Tâche à réaliser — Poursuivez l'entretien sur l'élection présidentielle américaine à partir de sa dernière phrase.

Texte fourni —
========================================

Q - Mais Monsieur Barrot, cet accord que vous venez de mentionner, est-ce qu'il engagera la prochaine administration si elle était gouvernée par Donald Trump ? Est-ce que vous n'avez pas peur qu'il dénonce ce qui a été signé il y a il y a quelques semaines ?

R - Il y a quelques semaines, 20 milliards d'euros qui viendront s'ajouter aux 20 milliards d'euros européens. Je crois que, une fois que c'est signé, c'est bon pour accord.

Q - Cette élection aux Etats-Unis se déroule dans une situation de tension extrême, inédite. On voit des barricades érigées autour de certains édifices publics à Washington, des menaces de contestation par la force des militants trumpistes, si leur champion ne gagnait pas l'élection. Est-ce que vous, en tant que militant politique, vous étiez membre du Modem, vous l'êtes toujours, ça vous inquiète sur l'état de la démocratie américaine aujourd'hui, et même la démocratie en général ?

R - Oui, je regrette la brutalisation, la polarisation du débat démocratique. Ce n'est pas tout à fait nouveau et ça ne se limite pas aux Etats-Unis malheureusement. Et ça appelle de notre part un sursaut, je crois. Ceci étant dit, je souhaite que ces élections puissent se dérouler dans le calme. En démocratie, nous avons une règle simple pour trancher les différends : celui qui rallie la majorité des électeurs l'emporte. Je crois qu'il faut que celui qui sera vaincu reconnaisse au plus vite l'élection pour que nous puissions avancer...

Q - Mais vous avez des doutes là-dessus ? Quand vous voyez ce qui se passe, on voit les reportages tout au long des journaux, de ces militants qui disent déjà que les élections sont truquées par les démocrates. En tout cas, côté républicain, ils le disent.

========================================

Entrées fournies —
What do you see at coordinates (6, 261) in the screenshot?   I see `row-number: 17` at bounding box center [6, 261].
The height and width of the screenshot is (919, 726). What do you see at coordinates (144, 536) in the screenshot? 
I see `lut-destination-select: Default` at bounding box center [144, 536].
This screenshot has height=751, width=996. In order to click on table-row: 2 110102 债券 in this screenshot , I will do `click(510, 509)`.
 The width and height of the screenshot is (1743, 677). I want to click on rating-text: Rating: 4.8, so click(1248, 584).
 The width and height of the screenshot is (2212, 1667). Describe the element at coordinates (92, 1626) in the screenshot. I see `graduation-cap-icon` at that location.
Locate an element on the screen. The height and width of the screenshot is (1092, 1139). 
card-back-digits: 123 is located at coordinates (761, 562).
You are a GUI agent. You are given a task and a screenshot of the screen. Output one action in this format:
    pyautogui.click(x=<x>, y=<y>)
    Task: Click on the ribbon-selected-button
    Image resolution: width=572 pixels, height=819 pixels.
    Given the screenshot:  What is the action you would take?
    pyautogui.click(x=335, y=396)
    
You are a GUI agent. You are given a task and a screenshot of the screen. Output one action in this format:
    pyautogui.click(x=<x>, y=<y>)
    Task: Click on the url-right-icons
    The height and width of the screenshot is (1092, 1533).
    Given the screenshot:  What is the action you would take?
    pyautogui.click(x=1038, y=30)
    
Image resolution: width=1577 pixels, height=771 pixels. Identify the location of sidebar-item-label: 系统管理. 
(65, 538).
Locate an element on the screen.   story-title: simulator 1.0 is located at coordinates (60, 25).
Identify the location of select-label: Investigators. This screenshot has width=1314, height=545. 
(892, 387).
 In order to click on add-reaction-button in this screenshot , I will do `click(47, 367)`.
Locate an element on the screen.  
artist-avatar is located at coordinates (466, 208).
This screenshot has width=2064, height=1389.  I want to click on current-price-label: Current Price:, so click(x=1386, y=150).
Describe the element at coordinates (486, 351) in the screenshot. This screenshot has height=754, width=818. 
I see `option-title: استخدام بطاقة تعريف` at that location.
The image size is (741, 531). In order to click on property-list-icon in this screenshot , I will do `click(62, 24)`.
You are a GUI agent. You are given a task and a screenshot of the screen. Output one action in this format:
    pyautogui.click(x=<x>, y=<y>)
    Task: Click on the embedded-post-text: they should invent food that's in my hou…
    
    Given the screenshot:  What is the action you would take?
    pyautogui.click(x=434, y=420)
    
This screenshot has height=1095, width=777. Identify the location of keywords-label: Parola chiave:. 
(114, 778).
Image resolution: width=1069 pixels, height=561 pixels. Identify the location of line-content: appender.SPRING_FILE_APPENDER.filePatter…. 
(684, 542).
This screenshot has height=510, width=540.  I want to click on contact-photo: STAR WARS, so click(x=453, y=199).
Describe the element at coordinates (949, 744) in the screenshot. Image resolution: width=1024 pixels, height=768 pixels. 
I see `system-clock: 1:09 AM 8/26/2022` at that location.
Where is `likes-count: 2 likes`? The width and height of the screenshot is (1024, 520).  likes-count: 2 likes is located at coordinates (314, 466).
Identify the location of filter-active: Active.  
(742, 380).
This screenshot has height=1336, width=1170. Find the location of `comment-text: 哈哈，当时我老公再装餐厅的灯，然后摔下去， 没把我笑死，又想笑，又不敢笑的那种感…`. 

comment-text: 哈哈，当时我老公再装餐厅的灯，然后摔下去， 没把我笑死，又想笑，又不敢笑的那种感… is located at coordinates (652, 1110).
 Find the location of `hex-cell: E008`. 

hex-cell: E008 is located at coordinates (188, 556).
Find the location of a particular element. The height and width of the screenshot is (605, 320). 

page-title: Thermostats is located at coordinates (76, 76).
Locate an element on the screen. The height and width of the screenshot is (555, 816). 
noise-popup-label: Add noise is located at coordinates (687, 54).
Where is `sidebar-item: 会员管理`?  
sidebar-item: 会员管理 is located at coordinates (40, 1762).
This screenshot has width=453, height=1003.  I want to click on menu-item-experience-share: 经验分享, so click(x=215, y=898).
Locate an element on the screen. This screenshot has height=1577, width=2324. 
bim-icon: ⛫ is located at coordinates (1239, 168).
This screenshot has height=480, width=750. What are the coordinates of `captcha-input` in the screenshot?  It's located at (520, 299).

========================================

Résultat de l'exercice —
R - J'ai confiance dans la démocratie américaine et je souhaite que ce processus, qui va s'étirer jusqu'au mois de janvier, se fasse dans le calme. Personne ne veut revivre l'assaut du Capitole de 2020.

Q - Au Proche-Orient, quel que soit le vainqueur, là aussi, de la présidentielle américaine, il y aura une influence. On sait que Donald Trump est beaucoup plus aligné sur la position, sur la stratégie en tout cas, de Benyamin Netanyahou. Est-ce que vous voyez un changement possible après cette élection ?

R - Dans tous les cas, les Etats-Unis ont un rôle essentiel à jouer dans le règlement du conflit israélo-arabe. Ça a été le cas par le passé. Je rappelle qu'en 1982, c'est l'interruption par Reagan des livraisons d'armes à Israël qui a mis fin à la guerre dévastatrice au Liban. Ensuite, nous serons aux côtés des Américains, comme nous l'avons fait depuis un mois, notamment pour le Liban, pour proposer des formules de paix permettant d'assurer une paix juste et durable dans la région.

Q - Que peut faire la diplomatie française aujourd'hui alors que les armes ne se taisent pas ? Pas de cessez-le-feu, ni à Gaza, ni au Liban où vous vous étiez rendus - c'était votre premier voyage de ministre des affaires étrangères. Qu'allez-vous faire maintenant ?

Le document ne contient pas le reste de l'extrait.